That said, i am actually trying to figure out how to view by task/item** because it helps tremendously in production planning. For e.g., if a Cheese & Olive Sourdough, 400gm, is in the schedule, having a horizontal/vertical view (who are all the customers that have ordered it) and then fulfilling orders based on the production schedule (instead of the delivery schedule) is very useful. In fact, given the lockdown in our city, we’ve been splitting up orders by area (route optimization due to street closures) so that we’re able to fulfill as many orders as possible and that is directly dependent on this particular feature of viewing by item.

At times, there are inconsistencies in how i’ve (manually) created a task/sub-task, for e.g., Cheese Olive Sourdough 400gm or c&o 400g or c&o small, which leads to sorting issues. That brings me to the next question, which you’ve highlighted, about forms . Is there a way i can set up a database of all the different products/skus/customers and then each time an order comes in i just fill that form out and the tasks are created/assigned/tagged/scheduled accordingly in a one go vs going through so many different steps?

The Kanban view that you refer to (and the calendar view) are actually critical for our process. The single biggest limitation of asana i find is the inability to multi-sort . Let’s say i need a view by delivery area (boat club road, for e.g.) and then figure out the timeline of deliveries headed there in the coming week by day of the week. That’s not possible to do. Or, if i look at it from a production standpoint, sort by product (tag: Sourdough as opposed to sku: Cheese & Olive Sourdough 400gm) and then see it by timeline as to which sourdoughs are being made by day of the week. That’s not possible either. This inability has led me to look at other softwares, as simple as google sheets/any.do, to optimize my production/delivery schedule. But that’s yet another program/interface that i need to populate/interact with, which is inefficient and leads to manual errors.

Also, i create tasks on the laptop, production interacts with it on a laptop but operations (packaging and fulfillment) views it on a mobile while on the job of packing, sorting, assembly, loading and updating those very tasks as they go from creation to execution.

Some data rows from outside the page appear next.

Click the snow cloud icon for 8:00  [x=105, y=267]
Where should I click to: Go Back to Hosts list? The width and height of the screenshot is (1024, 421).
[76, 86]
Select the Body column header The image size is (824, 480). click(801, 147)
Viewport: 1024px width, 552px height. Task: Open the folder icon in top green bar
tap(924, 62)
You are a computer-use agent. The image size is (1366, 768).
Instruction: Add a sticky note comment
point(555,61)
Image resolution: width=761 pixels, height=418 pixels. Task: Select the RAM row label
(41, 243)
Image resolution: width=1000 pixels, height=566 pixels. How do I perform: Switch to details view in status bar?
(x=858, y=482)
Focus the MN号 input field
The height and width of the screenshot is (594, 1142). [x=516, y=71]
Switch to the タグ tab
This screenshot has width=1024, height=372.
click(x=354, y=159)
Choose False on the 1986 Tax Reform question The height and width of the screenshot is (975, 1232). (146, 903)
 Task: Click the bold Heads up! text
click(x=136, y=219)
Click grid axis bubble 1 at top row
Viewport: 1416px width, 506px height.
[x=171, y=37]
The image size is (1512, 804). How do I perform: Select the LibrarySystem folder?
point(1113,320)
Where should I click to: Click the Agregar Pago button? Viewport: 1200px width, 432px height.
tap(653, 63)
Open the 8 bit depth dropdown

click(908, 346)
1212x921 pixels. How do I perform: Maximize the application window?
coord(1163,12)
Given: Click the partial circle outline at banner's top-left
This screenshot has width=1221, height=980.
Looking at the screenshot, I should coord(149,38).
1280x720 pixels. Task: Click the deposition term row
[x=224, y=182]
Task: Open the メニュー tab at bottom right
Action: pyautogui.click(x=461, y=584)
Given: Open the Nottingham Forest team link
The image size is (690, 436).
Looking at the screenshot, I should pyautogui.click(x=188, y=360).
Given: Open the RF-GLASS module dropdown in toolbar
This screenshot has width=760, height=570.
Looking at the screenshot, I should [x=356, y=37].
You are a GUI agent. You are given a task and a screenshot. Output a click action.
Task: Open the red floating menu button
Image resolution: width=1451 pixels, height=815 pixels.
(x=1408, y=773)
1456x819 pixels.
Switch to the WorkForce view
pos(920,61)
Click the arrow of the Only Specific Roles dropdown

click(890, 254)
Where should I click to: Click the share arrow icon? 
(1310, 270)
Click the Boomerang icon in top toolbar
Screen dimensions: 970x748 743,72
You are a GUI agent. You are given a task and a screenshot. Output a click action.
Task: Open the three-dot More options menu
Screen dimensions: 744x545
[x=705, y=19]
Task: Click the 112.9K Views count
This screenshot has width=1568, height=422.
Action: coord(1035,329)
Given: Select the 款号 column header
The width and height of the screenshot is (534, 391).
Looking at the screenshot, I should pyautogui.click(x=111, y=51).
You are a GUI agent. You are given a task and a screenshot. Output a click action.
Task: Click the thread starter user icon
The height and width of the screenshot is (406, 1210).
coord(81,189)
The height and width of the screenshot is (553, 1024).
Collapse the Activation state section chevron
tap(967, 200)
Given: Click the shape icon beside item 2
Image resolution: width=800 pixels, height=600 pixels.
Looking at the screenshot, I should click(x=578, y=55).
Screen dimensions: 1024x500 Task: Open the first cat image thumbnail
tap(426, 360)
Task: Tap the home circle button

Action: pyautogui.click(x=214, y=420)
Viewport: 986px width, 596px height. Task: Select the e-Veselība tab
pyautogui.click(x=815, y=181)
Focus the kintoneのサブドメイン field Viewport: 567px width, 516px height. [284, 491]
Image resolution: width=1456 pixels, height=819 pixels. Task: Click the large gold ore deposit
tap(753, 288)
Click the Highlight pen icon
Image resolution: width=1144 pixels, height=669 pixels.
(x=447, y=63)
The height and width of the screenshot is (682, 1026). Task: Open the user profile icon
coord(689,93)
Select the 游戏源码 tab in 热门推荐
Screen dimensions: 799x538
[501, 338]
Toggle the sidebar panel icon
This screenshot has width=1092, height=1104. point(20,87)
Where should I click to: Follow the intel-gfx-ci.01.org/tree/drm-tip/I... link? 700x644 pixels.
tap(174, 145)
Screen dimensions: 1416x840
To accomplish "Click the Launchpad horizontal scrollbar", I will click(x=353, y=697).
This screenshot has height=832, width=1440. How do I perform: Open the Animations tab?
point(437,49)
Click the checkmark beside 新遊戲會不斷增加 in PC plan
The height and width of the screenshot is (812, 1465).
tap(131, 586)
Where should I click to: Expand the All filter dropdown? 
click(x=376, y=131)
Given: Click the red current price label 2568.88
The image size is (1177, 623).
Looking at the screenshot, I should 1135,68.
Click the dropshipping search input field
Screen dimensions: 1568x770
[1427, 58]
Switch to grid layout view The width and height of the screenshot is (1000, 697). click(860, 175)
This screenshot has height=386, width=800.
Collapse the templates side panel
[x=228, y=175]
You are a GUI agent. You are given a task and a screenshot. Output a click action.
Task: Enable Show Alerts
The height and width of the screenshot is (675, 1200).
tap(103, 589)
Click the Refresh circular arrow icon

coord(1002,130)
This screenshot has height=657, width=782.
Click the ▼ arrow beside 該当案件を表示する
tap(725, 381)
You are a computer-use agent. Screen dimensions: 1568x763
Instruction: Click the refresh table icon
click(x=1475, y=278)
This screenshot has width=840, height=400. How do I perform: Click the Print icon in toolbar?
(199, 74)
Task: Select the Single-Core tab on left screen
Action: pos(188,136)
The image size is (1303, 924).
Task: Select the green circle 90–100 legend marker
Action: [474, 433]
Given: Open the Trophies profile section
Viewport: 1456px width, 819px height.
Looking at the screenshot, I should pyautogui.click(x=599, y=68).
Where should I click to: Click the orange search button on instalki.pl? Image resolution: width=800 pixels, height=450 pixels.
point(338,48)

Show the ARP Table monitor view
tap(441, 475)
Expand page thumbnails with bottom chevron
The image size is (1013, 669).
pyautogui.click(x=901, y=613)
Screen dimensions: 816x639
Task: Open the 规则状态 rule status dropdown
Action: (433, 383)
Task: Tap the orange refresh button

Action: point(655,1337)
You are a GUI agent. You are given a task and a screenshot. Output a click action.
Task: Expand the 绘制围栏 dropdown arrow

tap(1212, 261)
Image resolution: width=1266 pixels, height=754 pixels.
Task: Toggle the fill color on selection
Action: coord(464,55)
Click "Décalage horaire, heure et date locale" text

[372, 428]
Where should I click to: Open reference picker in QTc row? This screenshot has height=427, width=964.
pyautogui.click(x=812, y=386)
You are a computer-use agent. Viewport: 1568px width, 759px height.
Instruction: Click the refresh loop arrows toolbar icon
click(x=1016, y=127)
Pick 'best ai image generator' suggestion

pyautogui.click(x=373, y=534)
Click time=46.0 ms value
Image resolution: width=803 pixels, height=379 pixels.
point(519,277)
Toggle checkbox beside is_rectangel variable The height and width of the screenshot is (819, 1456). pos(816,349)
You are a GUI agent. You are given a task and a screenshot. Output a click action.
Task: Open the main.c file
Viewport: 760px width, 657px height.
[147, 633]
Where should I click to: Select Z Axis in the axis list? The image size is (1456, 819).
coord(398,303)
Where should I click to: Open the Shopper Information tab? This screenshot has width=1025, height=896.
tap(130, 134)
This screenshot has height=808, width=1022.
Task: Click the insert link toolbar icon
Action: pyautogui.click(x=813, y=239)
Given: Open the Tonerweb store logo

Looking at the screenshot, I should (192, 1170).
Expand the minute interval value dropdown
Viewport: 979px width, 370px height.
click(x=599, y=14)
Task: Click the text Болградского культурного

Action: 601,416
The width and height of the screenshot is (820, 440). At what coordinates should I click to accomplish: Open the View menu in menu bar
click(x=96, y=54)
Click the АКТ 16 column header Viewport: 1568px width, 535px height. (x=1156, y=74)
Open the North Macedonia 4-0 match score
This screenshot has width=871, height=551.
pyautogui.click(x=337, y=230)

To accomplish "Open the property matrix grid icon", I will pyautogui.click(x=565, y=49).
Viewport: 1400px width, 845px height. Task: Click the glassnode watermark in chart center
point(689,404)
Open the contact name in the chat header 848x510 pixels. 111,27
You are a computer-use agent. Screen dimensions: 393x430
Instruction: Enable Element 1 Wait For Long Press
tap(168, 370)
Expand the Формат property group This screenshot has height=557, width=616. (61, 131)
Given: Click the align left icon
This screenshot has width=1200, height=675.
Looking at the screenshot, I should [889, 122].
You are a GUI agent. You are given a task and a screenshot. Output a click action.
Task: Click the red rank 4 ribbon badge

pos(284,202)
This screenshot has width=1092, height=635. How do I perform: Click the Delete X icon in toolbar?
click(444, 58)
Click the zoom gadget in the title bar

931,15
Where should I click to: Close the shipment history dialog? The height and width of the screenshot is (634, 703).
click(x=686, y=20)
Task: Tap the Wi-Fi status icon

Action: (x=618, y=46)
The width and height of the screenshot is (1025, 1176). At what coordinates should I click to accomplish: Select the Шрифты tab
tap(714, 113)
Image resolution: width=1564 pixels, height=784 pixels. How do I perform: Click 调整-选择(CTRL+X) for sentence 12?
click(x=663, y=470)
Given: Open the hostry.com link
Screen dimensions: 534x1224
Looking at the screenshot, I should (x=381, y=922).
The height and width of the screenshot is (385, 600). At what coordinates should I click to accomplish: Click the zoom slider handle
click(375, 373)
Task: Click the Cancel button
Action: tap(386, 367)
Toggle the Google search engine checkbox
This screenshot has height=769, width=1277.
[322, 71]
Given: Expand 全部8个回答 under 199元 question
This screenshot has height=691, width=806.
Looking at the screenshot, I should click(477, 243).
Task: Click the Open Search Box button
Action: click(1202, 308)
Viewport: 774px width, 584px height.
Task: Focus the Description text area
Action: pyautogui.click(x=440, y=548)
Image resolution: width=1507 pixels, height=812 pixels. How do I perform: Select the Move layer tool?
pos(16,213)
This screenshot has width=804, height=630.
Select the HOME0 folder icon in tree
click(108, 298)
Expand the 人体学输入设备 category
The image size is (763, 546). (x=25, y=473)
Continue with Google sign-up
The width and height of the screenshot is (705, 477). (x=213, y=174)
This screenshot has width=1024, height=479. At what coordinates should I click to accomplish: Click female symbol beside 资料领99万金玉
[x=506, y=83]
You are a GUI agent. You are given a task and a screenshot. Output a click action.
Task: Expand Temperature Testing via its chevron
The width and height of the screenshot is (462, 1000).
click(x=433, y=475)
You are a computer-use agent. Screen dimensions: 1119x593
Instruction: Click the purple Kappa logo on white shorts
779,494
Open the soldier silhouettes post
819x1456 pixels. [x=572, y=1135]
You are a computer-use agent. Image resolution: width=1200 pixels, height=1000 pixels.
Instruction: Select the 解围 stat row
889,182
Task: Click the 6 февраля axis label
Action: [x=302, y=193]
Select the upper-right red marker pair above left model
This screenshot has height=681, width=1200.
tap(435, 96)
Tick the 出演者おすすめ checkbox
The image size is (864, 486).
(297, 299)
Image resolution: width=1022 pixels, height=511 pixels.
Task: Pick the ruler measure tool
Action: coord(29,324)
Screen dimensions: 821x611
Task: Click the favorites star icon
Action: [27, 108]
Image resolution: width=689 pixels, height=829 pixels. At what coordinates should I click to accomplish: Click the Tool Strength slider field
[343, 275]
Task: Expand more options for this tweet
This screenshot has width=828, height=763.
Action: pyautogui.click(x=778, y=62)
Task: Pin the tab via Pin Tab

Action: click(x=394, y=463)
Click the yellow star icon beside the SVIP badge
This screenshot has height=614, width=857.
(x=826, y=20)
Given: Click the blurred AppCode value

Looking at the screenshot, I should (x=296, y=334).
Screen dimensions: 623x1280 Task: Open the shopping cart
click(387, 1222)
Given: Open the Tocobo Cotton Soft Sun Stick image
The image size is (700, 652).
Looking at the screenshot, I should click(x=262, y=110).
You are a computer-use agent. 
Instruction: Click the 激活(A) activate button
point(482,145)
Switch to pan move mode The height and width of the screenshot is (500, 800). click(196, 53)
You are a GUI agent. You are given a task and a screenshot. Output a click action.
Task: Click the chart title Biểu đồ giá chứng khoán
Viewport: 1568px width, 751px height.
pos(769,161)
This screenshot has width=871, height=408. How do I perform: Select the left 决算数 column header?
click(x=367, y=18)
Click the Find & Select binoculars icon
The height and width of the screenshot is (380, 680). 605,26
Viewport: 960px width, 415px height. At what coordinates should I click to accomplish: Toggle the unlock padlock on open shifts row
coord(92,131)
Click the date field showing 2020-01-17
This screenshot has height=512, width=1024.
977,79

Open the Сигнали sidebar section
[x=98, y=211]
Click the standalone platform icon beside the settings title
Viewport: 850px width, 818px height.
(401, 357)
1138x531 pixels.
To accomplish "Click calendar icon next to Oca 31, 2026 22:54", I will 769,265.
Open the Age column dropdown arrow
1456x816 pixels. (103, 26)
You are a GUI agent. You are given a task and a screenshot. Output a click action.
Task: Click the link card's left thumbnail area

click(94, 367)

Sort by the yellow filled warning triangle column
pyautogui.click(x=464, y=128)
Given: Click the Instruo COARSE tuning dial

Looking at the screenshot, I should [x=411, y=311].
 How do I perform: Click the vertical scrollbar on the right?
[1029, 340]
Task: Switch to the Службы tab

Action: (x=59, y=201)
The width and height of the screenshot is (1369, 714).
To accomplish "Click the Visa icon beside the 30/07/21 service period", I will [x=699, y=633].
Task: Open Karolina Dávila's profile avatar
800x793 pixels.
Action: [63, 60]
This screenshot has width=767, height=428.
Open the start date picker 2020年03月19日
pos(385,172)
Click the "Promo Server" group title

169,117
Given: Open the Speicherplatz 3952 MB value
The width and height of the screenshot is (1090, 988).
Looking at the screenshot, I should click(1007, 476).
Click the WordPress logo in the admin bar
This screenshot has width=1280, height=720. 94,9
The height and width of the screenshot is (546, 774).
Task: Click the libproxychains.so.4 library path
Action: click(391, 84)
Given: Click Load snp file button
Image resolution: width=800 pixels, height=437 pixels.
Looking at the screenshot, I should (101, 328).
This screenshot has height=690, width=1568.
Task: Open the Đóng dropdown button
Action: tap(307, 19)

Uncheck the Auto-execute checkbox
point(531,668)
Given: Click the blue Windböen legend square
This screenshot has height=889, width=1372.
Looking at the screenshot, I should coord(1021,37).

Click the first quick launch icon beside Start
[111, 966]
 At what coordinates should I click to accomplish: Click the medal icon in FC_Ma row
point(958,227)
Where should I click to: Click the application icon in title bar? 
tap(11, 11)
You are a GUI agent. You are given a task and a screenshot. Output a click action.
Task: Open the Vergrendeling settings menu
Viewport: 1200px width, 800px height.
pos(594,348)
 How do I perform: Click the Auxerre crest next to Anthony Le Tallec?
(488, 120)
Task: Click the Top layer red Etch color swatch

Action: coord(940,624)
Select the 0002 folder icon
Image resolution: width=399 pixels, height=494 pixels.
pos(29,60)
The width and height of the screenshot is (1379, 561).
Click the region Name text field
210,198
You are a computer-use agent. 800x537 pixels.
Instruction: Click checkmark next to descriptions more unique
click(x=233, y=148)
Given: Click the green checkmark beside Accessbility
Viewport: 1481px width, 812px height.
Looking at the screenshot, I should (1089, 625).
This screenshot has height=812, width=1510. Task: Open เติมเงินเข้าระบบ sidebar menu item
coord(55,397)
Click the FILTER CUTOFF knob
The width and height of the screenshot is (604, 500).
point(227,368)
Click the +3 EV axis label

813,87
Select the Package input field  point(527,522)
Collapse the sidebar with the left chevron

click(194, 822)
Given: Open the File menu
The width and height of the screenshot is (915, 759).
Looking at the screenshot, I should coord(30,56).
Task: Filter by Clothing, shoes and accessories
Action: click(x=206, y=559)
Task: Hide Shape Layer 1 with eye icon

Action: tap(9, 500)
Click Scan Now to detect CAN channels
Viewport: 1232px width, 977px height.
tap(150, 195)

The mobile interface is critical for the operations team and the current UI, coupled with the existing features of the platform itself, is very limiting in nature. Imagine a FedEx delivery executive having to go back to his laptop to perform his tasks vs having a handheld device to scan/sort/deliver/pickup shipments. I can see why s/he’d go ‘postal’ (pun intended…sorry!!!).

With this in mind, should i be doing anything different? Help?

Hi @Khamir_Bhatia,

I’d recommend you take a look at @lpb’s Asana2Go for some of your needs to view your data in different formats that Asana doesn’t allow for natively.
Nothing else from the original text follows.